By: Rebecca Sirull
One great benefit of teaching in Colombia is the low cost of living, and the strength of the dollar, euro, or pound in comparison with the local peso. If you come here with a bit of savings, it will go much further than it would back home and you’ll be able to take advantage of all the amazing travel opportunities. However, the downside of a weak currency is that local wages are fairly low. That’s why so many English teachers rely on online teaching for a large part of their income. You could easily earn all that you need to live comfortably here just working a few hours a day online, but I prefer the experience of teaching classes in person, so the combination of both works well for me. Here’s a breakdown of my monthly earnings and expenses.
+Teaching at an Institute: $1.000.000 COP ($300 USD)
+Teaching Online: $600 USD
+Private Tutoring: $200.000 COP ($70 USD)
Total Monthly Income: $3.200.000 COP ($1,000 USD)
Teaching at an Institute: $1.000.000 COP ($300 USD)
I work at a private language institute, teaching adult group classes, which are two hours long and meet three times a week. Most months I teach two classes, which means a total of 12 hours a week. However, courses at my school are very flexible and constantly changing based on students’ needs, so I can end up teaching anywhere from 8-20 hours depending on the week.
I’m on a prestacion de servicios contract, which means that I’m paid hourly, rather than a fixed monthly rate. I earn $21.000 COP/hour ($7 USD) and must pay my own social security ($100.000 COP/ $30 USD) at the end of each month. Because my schedule changes so frequently, my income can also vary quite a bit, but I usually leave with a net total between $900.000 and $1.200.000 COP ($300-400 USD).
When I began working at my school, I was on a contrato de nomina contract, which meant I earned a guaranteed monthly wage of $1.200.000 COP ($400 USD), but was obligated to accept any class that became available. Under that contract, I generally worked about 15-24 hours per week. While I earned slightly more overall, I was working far more hours, and in the end decided to switch to prestacion de servicios.

RECORDED INFORMATION:
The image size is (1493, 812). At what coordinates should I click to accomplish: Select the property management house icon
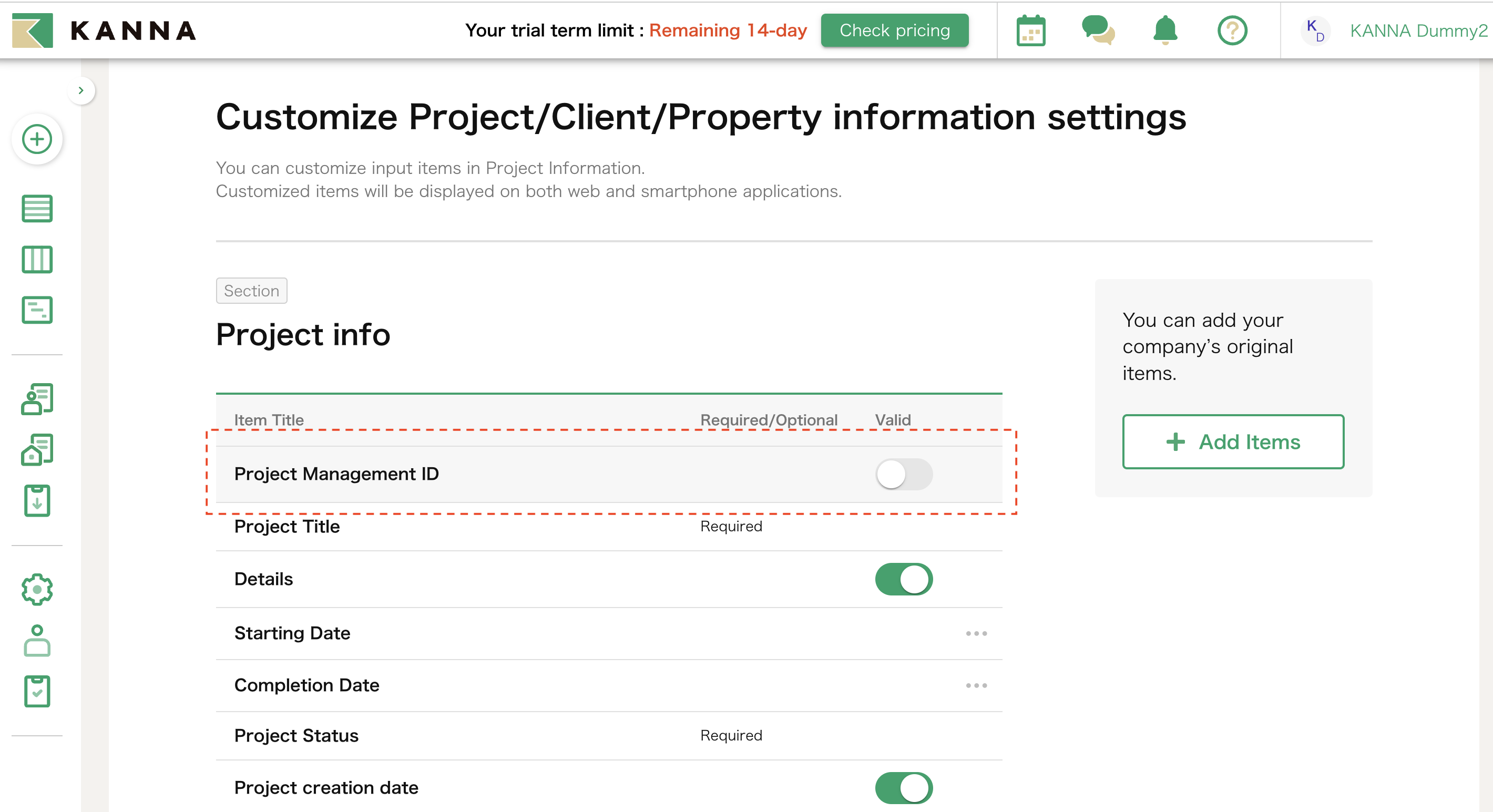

INSTRUCTION 1: In the passage on teaching in Colombia above, recast the paragraph beginning "I’m on a prestacion de servicios contract" as a short list that keeps its main facts.
INSTRUCTION 2: Carry on writing the passage on teaching in Colombia, picking up right after its final sentence.

EXERCISE RESPONSE 1:
- Contract: prestacion de servicios, paid hourly rather than at a fixed monthly rate
- Hourly pay: $21.000 COP ($7 USD)
- Social security, paid personally at the end of each month: $100.000 COP ($30 USD)
- Income: varies because the schedule changes often
- Usual net total: between $900.000 and $1.200.000 COP ($300-400 USD)

EXERCISE RESPONSE 2:
Colombian contracts can be a bit complicated, but most English teachers in Bucaramanga can expect to earn about $20.000 COP/hour ($6 USD).
Teaching Online: $600 USD
The company I work for online is called Tutoring and are based in Korea. They pay in USD through PayPal, offering $10-12.50/hour depending on the time of day and subsequent demand of students. Their platform is flexible, allowing students to call for a 20-minute lesson at any time with no need for preparation by teachers. Most students just want a chance to practice their conversation skills with native teachers, while others are looking for a grammar lesson or exam prep.
There is also an option to book lessons in advance, which pays out a small bonus for each completed class. I try to always open availability during peak times to receive the maximum hourly rate and end up teaching about two hours a day to receive $25/day (minus weekends).
Private Tutoring: $200.000 COP ($70 USD)
My rate for private students is $30.000 COP/hour ($10 USD) and the number of hours per week can vary greatly. I usually work with one or two students each month, for about two to four hours per week. However, private students can be quite unreliable, so I usually treat this as a bit of extra cash rather than a consistent income source.
-Rent: $875.000 COP ($300 USD)
-Travel: $400.000 COP ($130 USD)
-Other Expenses: $820.000 COP ($267 USD)
-Total Expenses: $2.095.000 COP ($700 USD)
+Total Savings: $1.105.000 COP ($300 USD)
Rent: $875.000 COP ($300 USD)
I live with my boyfriend in a furnished one-bedroom apartment, walking distance from my school. The total rent is $1.600.000 COP/month ($530 USD) plus $150.000 COP ($50 USD) for internet, which we split evenly. All the other utilities are included, and our internet bill is a bit higher than most, since we both teach online and need a high speed.
Before moving to our current place, we lived in a studio apartment where we paid $1.300.000 COP ($430), everything included. It may be difficult to afford your own place as a solo traveler, and it’s not common for young people to live in shared apartments, as most live with their families. The best bet for someone coming to Bucaramanga alone is to rent a room from a family home, which you can get for around $400.000 COP ($130 USD).
Travel: $400.000 COP ($130 USD)
We try to go on at least one fun weekend trip per month to explore other regions of the country and the areas near Bucaramanga. It’s definitely possible to go on a trip for less than this amount, but this is a generous estimate on how much I would spend including buses, a hostel, food, and activities/tours.
Other Expenses: $820.000 COP ($267 USD)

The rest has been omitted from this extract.